I will cite in this connection a single instance. There was formed just previous to the Great War an organization known as the League for the Protection of Children, which combined a number of philanthropic institutions and waged war on juvenile criminality. As a private non-State and bourgeois institution its activities were suppressed by the Bolsheviks, who sought to concentrate all children’s welfare work in Bolshevist establishments, the atmosphere of which was political and the objects propagandist. The state of these establishments varies, some being maintained by special effort in a condition of relative cleanliness, but the majority, according to the published statements of the Bolsheviks, are falling into a condition of desperate insanitation and neglect. In any case, toward the close of 1920, the Bolsheviks were constrained, in view of ever-increasing juvenile depravity and demoralization, to appeal to the remnants of the despised bourgeois League for the Protection of Children to investigate the condition of the children of the capitals and suggest means for their reclamation. The report submitted by the League was appalling in the extreme. I am unable to say whether the recommendations suggested were accepted by the rulers, but the significance lies in the fact that, notwithstanding persecution, the League has contrived to maintain some form of underground existence through the worst years of oppression, and its leaders are at hand, the moment political freedom is re-established, to recommence the work of rescuing the children or to advise those who enter the country from abroad with that benevolent object.
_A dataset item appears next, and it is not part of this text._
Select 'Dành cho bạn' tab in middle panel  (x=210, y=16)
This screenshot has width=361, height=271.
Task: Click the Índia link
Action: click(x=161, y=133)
The fact that the Russian people, unled, unorganized, and coerced, are growing indifferent to politics, but that the better and educated elements amongst them are throwing themselves into any and every work, economic or humanitarian, that may stave off complete disaster, leads to the supposition that if any healthy influence from outside, in the form of economic or philanthropic aid, is introduced into Russia, it will rally round it corresponding forces within the country and strengthen them. This indeed has always been the most forceful argument in favour of entering into relations with Bolshevist Russia. The fact that warring against the Red régime has greatly fortified its power is now a universally recognized fact; and this has resulted not because the Red armies, as such, were invincible, but because the politics of the Reds’ opponents were selfish and confused, their minds seemed askew, and their failure to propose a workable alternative to Bolshevism served to intensify the nausea which overcomes the Russian intellectual in Petrograd and Moscow whenever he is drawn into the hated region of party politics. So great indeed is the aversion of the bourgeois intellectual for politics that he may have to be pushed back into it, but he must first be strengthened physically and the country aided economically.